Additionally, when Temple was renovating one of the old Workman wineries into a recreation hall, he hired the artist to decorate the facility, which included a stage, a dance floor, a film projector, pool tables and ping pong tables.  Temple’s son, Walter, Jr., in a 1983 oral history interview for the Homestead, remembered:

And the backdrop or the back of the stage was the replica of Mount Baldy.  What Dad wanted to put on there was a replica of the La Puente Hills, looking this way from where we lived.  The artist [Deutsch] says, “Well, there is too much space, too much sky.”   It wasn’t tall enough.  So he suggested why not Mt. Baldy.  And that’s what it was.

In a prior discussion with a museum staff member just before the Homestead’s opening in 1981, Walter, Jr., who was a very talented amateur artist, recalled Deutsch’s work and a parenthetical note added that a friend “remembers that the pictures he painted for the recreation room were awful.”  Obviously, Deutsch’s strikingly modern style probably didn’t sit well!

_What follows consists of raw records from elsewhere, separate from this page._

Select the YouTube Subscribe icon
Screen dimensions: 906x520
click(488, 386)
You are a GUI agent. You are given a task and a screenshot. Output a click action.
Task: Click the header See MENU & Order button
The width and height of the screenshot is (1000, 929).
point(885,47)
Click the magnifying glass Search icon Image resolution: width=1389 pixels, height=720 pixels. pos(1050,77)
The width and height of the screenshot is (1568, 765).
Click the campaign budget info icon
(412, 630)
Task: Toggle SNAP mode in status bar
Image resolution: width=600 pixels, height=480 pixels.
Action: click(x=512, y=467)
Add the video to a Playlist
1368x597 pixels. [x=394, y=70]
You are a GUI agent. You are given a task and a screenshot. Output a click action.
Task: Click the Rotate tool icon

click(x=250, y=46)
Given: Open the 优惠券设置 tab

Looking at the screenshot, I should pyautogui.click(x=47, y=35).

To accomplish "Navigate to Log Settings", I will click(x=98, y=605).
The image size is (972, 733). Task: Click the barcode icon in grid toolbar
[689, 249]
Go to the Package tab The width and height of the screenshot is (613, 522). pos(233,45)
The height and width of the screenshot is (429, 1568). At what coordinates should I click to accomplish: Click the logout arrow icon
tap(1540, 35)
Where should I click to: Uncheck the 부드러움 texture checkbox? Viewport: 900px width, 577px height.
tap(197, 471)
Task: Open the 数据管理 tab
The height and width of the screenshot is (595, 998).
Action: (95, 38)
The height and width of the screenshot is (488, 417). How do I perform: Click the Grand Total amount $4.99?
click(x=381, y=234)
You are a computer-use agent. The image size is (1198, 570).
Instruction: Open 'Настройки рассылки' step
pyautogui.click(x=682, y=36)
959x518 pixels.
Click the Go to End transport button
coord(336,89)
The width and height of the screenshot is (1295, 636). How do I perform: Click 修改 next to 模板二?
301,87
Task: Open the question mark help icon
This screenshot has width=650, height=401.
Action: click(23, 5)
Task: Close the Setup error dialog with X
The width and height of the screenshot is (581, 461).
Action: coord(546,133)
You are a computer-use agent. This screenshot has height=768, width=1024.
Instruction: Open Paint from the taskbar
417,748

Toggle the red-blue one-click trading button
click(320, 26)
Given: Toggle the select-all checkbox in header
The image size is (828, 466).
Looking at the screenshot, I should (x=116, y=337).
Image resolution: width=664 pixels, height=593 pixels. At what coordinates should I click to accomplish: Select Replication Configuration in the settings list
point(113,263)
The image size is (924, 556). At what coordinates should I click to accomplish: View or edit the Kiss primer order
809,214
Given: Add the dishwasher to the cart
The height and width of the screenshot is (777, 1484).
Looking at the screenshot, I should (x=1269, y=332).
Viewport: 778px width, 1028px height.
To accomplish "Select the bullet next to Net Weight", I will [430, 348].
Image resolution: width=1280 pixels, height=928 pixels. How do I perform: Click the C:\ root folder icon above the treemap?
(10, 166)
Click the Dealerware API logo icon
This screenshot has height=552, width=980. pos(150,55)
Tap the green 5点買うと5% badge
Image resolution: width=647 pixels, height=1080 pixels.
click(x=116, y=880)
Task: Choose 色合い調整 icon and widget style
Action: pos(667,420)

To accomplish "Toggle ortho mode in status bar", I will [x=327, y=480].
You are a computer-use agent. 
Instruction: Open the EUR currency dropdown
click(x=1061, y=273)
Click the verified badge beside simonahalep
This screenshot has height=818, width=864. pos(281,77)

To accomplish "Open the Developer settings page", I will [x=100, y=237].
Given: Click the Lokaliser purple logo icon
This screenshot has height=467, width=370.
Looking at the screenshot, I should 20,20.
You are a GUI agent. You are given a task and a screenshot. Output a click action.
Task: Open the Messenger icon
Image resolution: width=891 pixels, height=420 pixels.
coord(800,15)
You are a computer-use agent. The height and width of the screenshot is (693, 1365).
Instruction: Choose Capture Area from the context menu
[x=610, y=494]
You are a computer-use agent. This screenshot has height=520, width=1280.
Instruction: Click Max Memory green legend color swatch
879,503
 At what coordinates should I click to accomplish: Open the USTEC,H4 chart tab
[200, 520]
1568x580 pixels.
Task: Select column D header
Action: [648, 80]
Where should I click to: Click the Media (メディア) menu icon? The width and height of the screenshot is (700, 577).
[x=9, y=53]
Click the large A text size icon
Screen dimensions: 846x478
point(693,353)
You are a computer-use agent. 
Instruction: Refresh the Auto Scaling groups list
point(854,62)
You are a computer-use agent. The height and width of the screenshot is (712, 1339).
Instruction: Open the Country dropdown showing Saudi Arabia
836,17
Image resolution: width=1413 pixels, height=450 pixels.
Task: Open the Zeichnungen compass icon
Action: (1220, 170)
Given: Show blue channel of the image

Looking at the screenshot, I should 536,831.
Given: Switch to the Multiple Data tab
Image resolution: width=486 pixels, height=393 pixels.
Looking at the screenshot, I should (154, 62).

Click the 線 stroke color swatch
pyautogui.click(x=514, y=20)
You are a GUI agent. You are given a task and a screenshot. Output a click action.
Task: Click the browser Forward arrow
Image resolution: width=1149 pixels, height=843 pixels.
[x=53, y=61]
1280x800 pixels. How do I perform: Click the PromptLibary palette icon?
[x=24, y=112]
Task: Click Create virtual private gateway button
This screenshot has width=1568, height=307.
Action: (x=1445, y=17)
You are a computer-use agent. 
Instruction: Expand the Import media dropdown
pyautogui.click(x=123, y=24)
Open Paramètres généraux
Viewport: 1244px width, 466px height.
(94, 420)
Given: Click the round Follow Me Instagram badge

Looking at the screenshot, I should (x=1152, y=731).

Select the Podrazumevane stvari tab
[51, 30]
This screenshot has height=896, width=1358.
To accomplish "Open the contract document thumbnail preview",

Then, on this date in 1924, a contract, drawn up by Los Angeles attorney Morris Abraham, was created that called for an extensive series of art works for La Casa Nueva, then in its second year of construction.  The opening paragraphs noted that Temple was building his home, knew Deutsch for about three years with the artist having “performed artistic work” for Temple and that the latter “is desirous of having this said home in the interior decorated in an artistic manner” done by the former.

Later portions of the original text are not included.